● **The exercise**
Copy out every line of the listing below verbatim, from the first line to the last.

● **Provided data**
───

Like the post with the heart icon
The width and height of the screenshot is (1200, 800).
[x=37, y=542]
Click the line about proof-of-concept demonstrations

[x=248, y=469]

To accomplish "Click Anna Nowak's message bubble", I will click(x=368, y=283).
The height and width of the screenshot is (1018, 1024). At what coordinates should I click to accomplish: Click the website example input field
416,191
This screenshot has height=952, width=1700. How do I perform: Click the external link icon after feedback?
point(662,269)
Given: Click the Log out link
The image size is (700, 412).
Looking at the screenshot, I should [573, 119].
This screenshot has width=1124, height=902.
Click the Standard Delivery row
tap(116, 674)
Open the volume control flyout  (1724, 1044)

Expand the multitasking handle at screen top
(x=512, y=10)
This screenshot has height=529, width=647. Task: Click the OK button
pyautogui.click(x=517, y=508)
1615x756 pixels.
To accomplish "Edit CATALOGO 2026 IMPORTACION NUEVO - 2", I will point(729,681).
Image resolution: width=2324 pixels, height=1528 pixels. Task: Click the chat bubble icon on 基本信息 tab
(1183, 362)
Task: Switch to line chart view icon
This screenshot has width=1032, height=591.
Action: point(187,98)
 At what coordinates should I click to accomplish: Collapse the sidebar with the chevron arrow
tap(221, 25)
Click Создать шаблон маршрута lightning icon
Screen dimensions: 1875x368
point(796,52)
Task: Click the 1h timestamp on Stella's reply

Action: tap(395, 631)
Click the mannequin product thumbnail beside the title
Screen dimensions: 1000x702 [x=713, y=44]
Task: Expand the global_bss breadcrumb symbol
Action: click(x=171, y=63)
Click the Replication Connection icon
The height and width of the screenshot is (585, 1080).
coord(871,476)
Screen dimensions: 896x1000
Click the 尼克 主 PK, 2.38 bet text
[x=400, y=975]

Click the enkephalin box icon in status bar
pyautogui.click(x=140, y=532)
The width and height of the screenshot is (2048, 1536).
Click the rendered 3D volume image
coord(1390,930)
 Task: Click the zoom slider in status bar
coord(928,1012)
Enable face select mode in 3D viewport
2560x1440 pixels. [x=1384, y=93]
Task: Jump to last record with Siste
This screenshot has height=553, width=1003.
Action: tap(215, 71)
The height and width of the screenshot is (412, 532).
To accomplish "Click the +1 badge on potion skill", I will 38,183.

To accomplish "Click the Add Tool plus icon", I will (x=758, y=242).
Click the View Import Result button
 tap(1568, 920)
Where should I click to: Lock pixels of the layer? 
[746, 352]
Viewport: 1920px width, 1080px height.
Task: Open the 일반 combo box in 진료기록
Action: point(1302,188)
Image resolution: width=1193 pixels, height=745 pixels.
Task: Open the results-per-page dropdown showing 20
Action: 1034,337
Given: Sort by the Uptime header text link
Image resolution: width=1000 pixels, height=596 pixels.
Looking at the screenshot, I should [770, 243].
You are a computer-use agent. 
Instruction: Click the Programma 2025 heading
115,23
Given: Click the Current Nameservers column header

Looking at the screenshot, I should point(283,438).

───

● **The response**
Like the post with the heart icon
The width and height of the screenshot is (1200, 800).
[x=37, y=542]
Click the line about proof-of-concept demonstrations

[x=248, y=469]

To accomplish "Click Anna Nowak's message bubble", I will click(x=368, y=283).
The height and width of the screenshot is (1018, 1024). At what coordinates should I click to accomplish: Click the website example input field
416,191
This screenshot has height=952, width=1700. How do I perform: Click the external link icon after feedback?
point(662,269)
Given: Click the Log out link
The image size is (700, 412).
Looking at the screenshot, I should [573, 119].
This screenshot has width=1124, height=902.
Click the Standard Delivery row
tap(116, 674)
Open the volume control flyout  (1724, 1044)

Expand the multitasking handle at screen top
(x=512, y=10)
This screenshot has height=529, width=647. Task: Click the OK button
pyautogui.click(x=517, y=508)
1615x756 pixels.
To accomplish "Edit CATALOGO 2026 IMPORTACION NUEVO - 2", I will point(729,681).
Image resolution: width=2324 pixels, height=1528 pixels. Task: Click the chat bubble icon on 基本信息 tab
(1183, 362)
Task: Switch to line chart view icon
This screenshot has width=1032, height=591.
Action: point(187,98)
 At what coordinates should I click to accomplish: Collapse the sidebar with the chevron arrow
tap(221, 25)
Click Создать шаблон маршрута lightning icon
Screen dimensions: 1875x368
point(796,52)
Task: Click the 1h timestamp on Stella's reply

Action: tap(395, 631)
Click the mannequin product thumbnail beside the title
Screen dimensions: 1000x702 [x=713, y=44]
Task: Expand the global_bss breadcrumb symbol
Action: click(x=171, y=63)
Click the Replication Connection icon
The height and width of the screenshot is (585, 1080).
coord(871,476)
Screen dimensions: 896x1000
Click the 尼克 主 PK, 2.38 bet text
[x=400, y=975]

Click the enkephalin box icon in status bar
pyautogui.click(x=140, y=532)
The width and height of the screenshot is (2048, 1536).
Click the rendered 3D volume image
coord(1390,930)
 Task: Click the zoom slider in status bar
coord(928,1012)
Enable face select mode in 3D viewport
2560x1440 pixels. [x=1384, y=93]
Task: Jump to last record with Siste
This screenshot has height=553, width=1003.
Action: tap(215, 71)
The height and width of the screenshot is (412, 532).
To accomplish "Click the +1 badge on potion skill", I will 38,183.

To accomplish "Click the Add Tool plus icon", I will (x=758, y=242).
Click the View Import Result button
 tap(1568, 920)
Where should I click to: Lock pixels of the layer? 
[746, 352]
Viewport: 1920px width, 1080px height.
Task: Open the 일반 combo box in 진료기록
Action: point(1302,188)
Image resolution: width=1193 pixels, height=745 pixels.
Task: Open the results-per-page dropdown showing 20
Action: 1034,337
Given: Sort by the Uptime header text link
Image resolution: width=1000 pixels, height=596 pixels.
Looking at the screenshot, I should [770, 243].
You are a computer-use agent. 
Instruction: Click the Programma 2025 heading
115,23
Given: Click the Current Nameservers column header

Looking at the screenshot, I should point(283,438).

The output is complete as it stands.